The history behind International Women’s Day
There is more to International Women’s Day than fancy discounts and eating out. The rich struggle and movement for women’s rights have shaped the history of women’s day as we know it today.
Historically, women’s day started with the celebration of the National Woman’s Day in the United States of America in 1909. This was to honour the struggle of women from New York fighting for fair working conditions. The UN states, “The Socialist Party of America designated this day in honour of the 1908 garment workers’ strike in New York, where women protested against working conditions.”
It was on March 8, 1908, that 15,000 female garment workers, marched through New York City’s Lower East Side and rallied at Union Square, demanding economic and political rights that included better pay, voting rights and shorter working hours. They honoured a similar march by their forebears in 1857 on that date. “Inspired by that march, women immigrant garment workers staged a three-month strike, the “Uprising of the 20,000”, from 1909-1910, against Triangle Shirtwaist and other sweatshops. Women as young as 16 years old faced down police in the dead of winter. Sadly, one year later, 146 immigrant workers, women and girls, perished in the horrific Triangle Shirtwaist Fire. Subsequent International Women’s Day protests demanded workplace safety regulations and remembered those who lost their lives.
“This was a rich period of social protest and working-class and socialist organising. One-third of the 60,000 people who marched on May Day in 1910 in Union Square were women socialists and unionists,” historical reports read.
This set the ball rolling as women across the world started protesting in a similar fashion for better working conditions and political rights. Women in Europe were closely following the movements and keeping track of the progress. As such, they started their own struggles against the organised patriarchal structure and started demanding economic and political rights.
German socialist Clara Zetkin campaigned for several years for a special day to mark working women’s global solidarity. In 1910, Zetkin proposed designating International Women’s Day at an International Socialist Congress in Copenhagen. Female delegates from 17 countries unanimously approved. This was also in support of achieving universal suffrage for women.
Women’s Suffrage and Relevance
In 1911, as a result of the Copenhagen initiative, International Women’s Day was marked for the first time on March 19 in Austria, Denmark, Germany and Switzerland, where more than one million women and men attended rallies. In addition to the right to vote and to hold public office, they demanded women’s rights to work, to vocational training and an end to discrimination on the job.
Twelve years, after the struggle and protest in 1908 in New York, women got the right to vote in the US; this was following the ratification of the 19th Amendment to the US Constitution. Britain attained women’s suffrage in 1928 while France attained in 1944. India granted women the right to vote in 1950.
Saudi Arabia did not grant women the right to vote until much recently, in 2011.
At present, on an average, women constitute only 23.5 pc of representatives in Parliaments around the world, according to research from eCard Shack.

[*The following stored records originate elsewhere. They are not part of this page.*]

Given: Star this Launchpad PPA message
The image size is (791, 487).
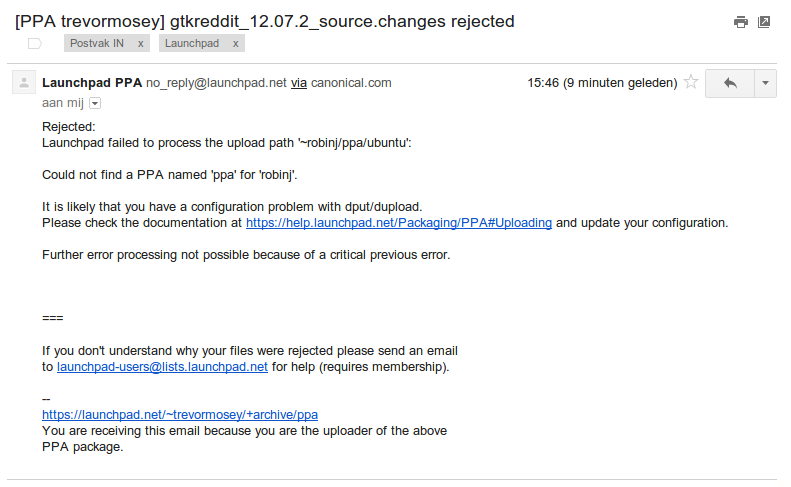Looking at the screenshot, I should 691,82.
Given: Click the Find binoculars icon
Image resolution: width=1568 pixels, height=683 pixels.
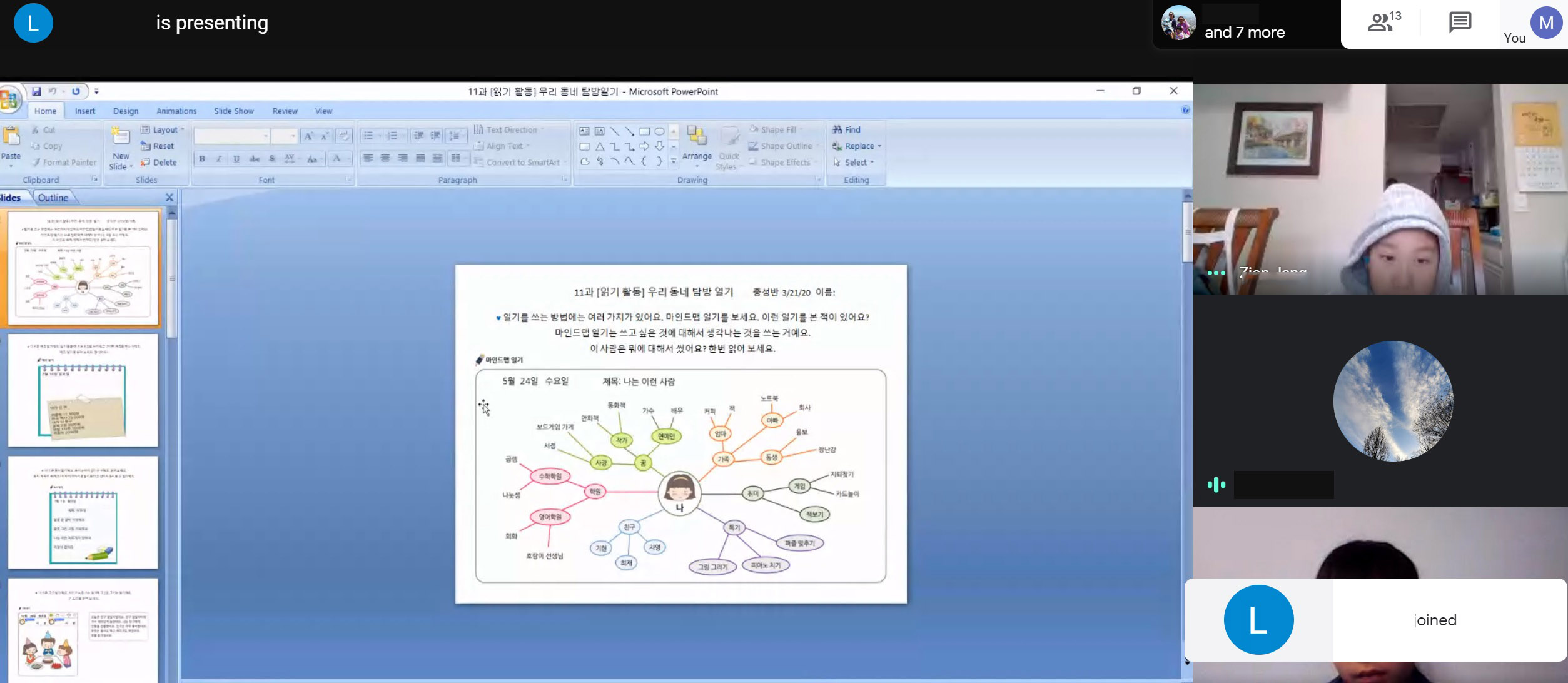Looking at the screenshot, I should coord(837,129).
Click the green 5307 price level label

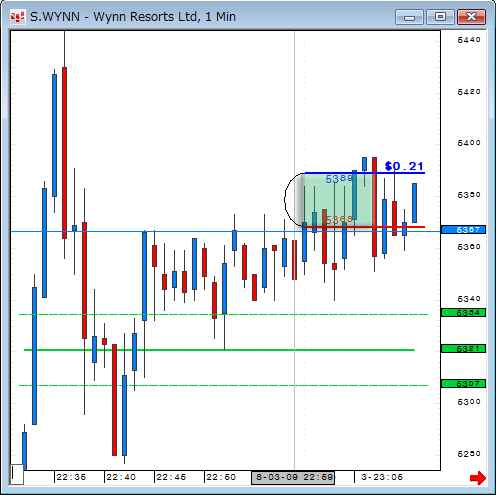pyautogui.click(x=463, y=384)
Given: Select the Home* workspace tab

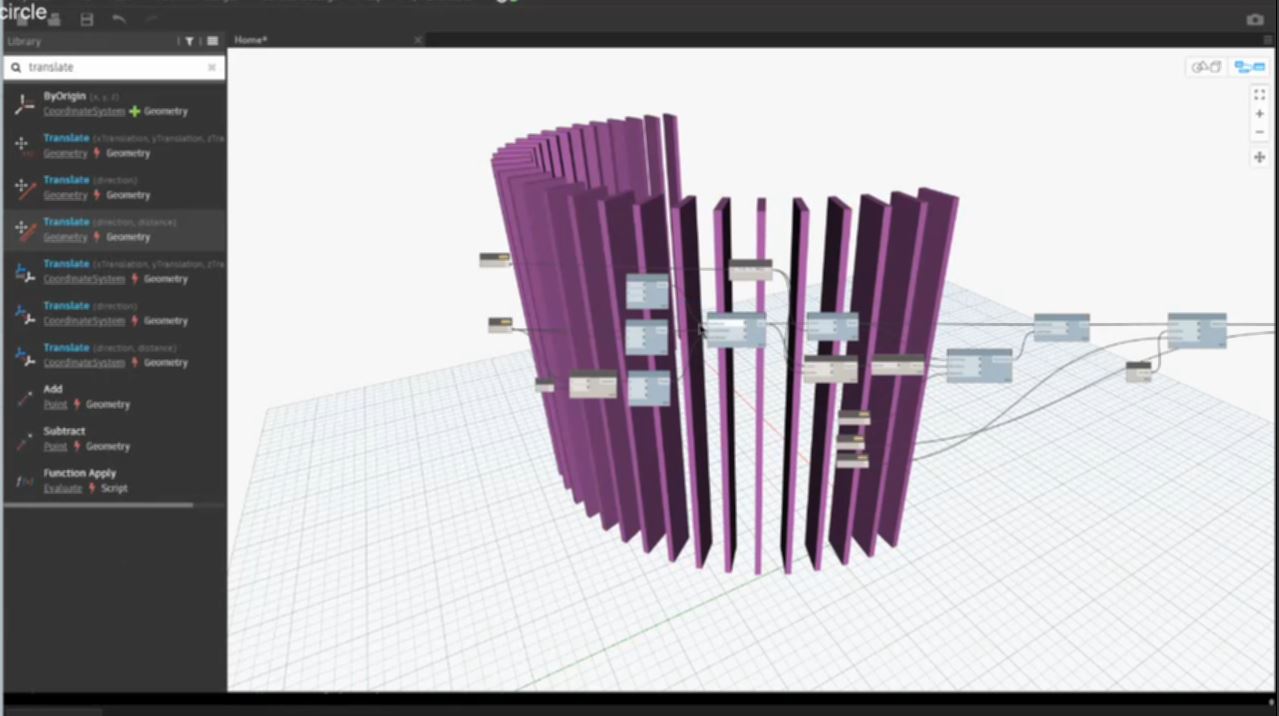Looking at the screenshot, I should point(251,40).
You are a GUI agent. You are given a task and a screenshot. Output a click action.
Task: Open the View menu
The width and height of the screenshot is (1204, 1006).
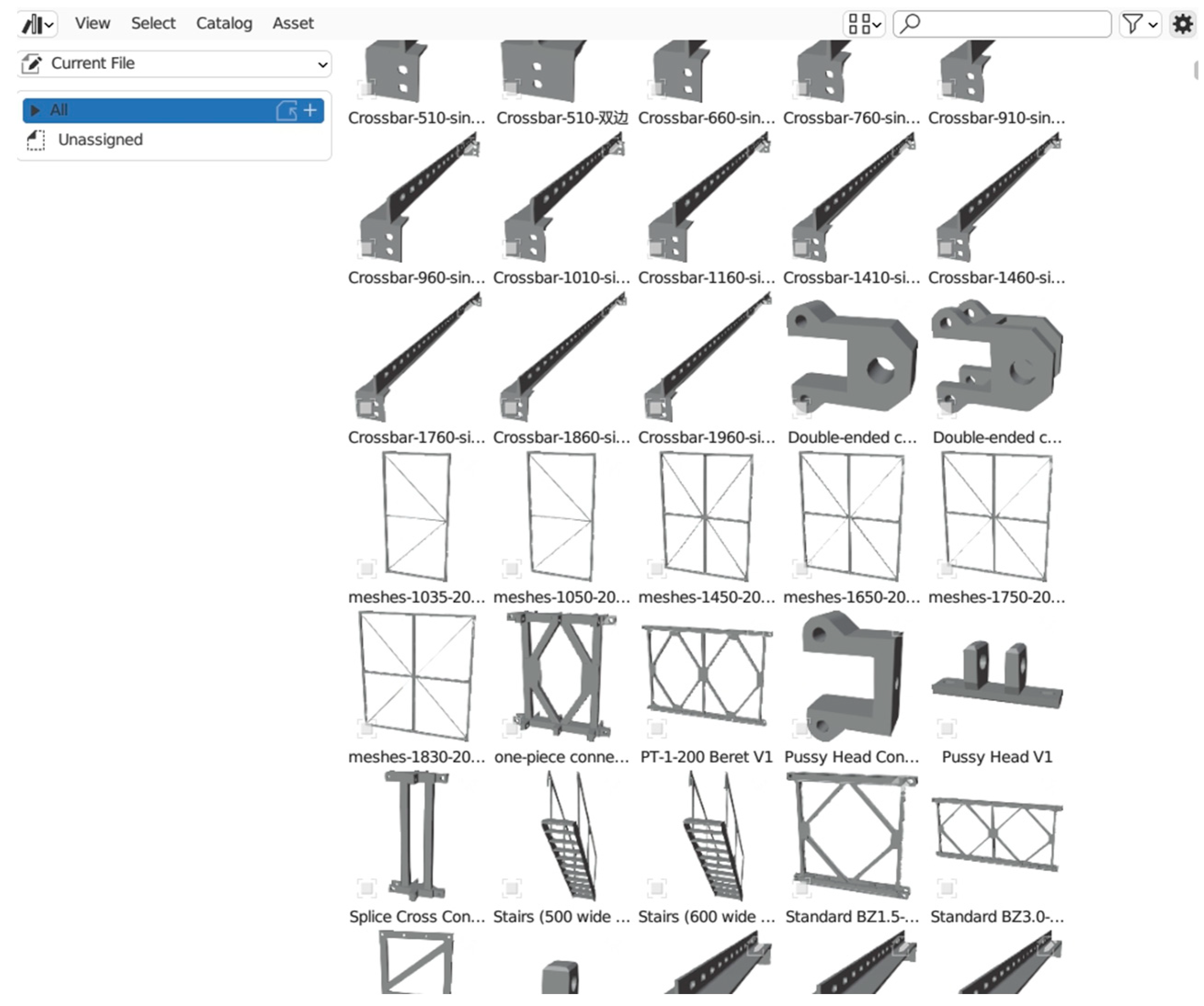point(92,23)
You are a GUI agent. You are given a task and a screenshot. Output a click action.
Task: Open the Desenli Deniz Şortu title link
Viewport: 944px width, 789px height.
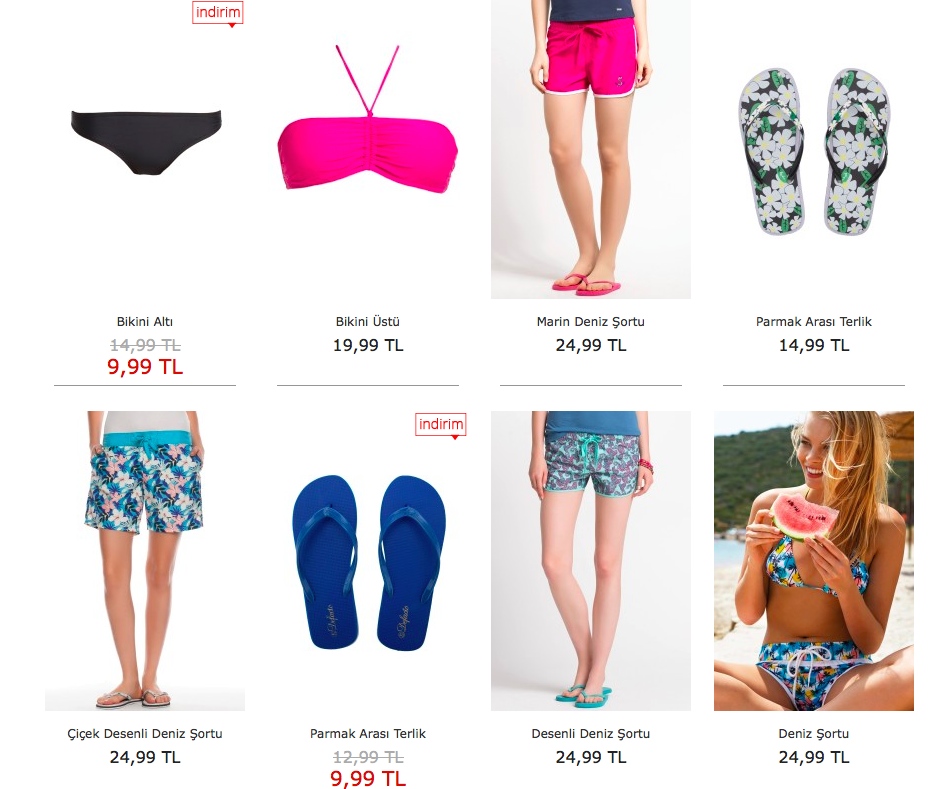(591, 734)
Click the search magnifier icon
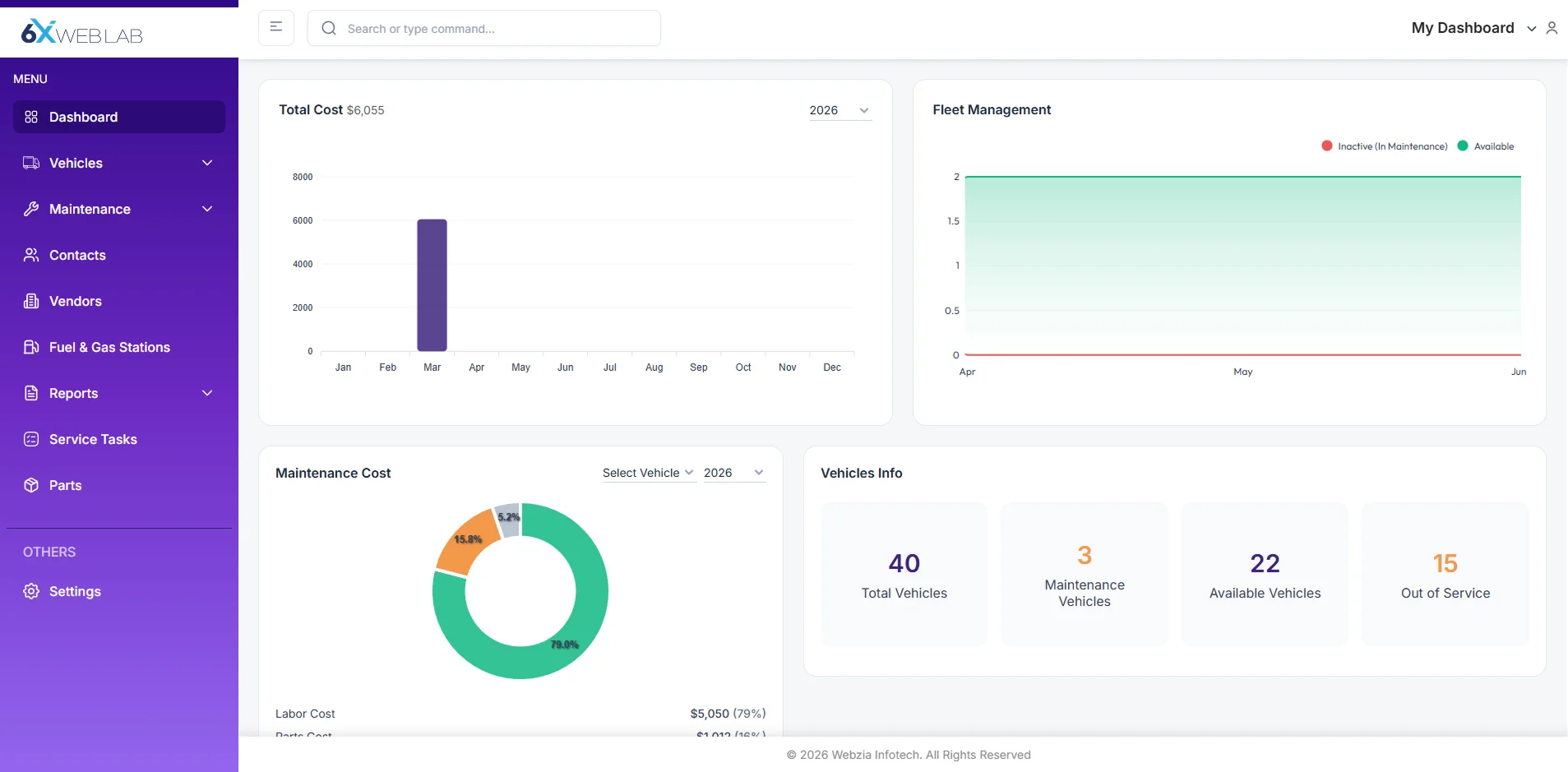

In India, out of the 543 seats where candidates are elected in democratic free elections, women constitute only 11.8 pc of the total representation, in the running government.
Emmeline Pankhurst was a British political activist and leader of the British suffragette movement who helped women win the right to vote. She stated, “I thought I had been a suffragist before I became a Poor Law Guardian, but now I began to think about the vote in women’s hands not only as a right but as a desperate necessity.”
The Need Today
According to the World Economic Forum, the gender gap won’t close until 2186. According to a 2017 report by them, it could still take another 100 years before the global equality gap between men and women disappears entirely.
As atrocities against women are on the rise, according to published crime rates from different nations, the need to look back into the history of women’s day arises as its relevance remains unchanged. Also, women still find it difficult to break through the glass ceiling. Even though women’s growth in Top Management Positions is increasing but it is at a slow rate. Women made up only 16.3 pc of CEO positions in 2015-2016.
Thus, the day stands as a mark of protest against indifference to women and though the immediate need may have changed, the values for protest still hold true.
“The story of women’s struggle for equality belongs to no single feminist nor to any one organization but to the collective efforts of all who care about human rights,” says world-renowned feminist, journalist and social and political activist Gloria Steinem.
The present theme for International Women’s Day is #PressforProgress.